I am new to using Python and I am trying to use pandas to return the value of a name column for the name which has the maximum average grouped value for every numeric column.
Using the Pokemon dataset as an example, the below code loads the data.
import pandas as pd
url = "https://raw.githubusercontent.com/UofGAnalyticsData/DPIP/main/assesment_datasets/assessment3/Pokemon.csv"
df4 = pd.read_csv(url)
Then these next lines of code group by Type 1 and return the mean average outputs for every numeric attribute once grouped.

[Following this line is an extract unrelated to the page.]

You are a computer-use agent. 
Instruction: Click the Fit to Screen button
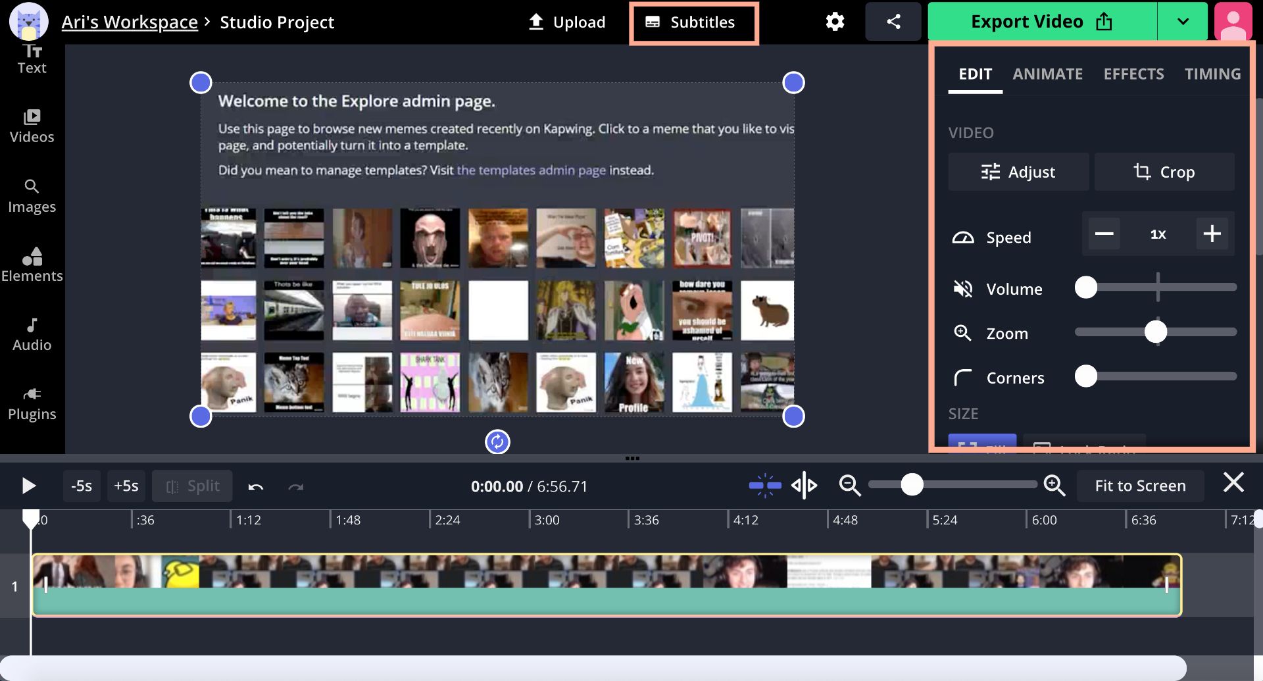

df4.groupby("Type 1")[["Total", "HP", "Attack", "Defense", "Sp. Atk", "Sp. Def", "Speed"]].agg("mean")
I want to modify this code so that from the resulting table, it outlines the name of the "Type 1" which has the highest average Total, HP, Attack and so on...
The below code gives me the numeric maximums, but I also want to return the name of Type 1 for which each maximum belongs to.
df4.groupby("Type 1")[["Total", "HP", "Attack", "Defense", "Sp. Atk", "Sp. Def", "Speed"]].agg("mean").agg("max")
How would I do this succinctly using pandas? Thanks.
CodePudding user response:
You can just add idxmax
in the agg()
method :
df4.groupby("Type 1")[["Total", "HP", "Attack", "Defense", "Sp. Atk", "Sp. Def", "Speed"]].agg("mean").agg(["max", "idxmax"])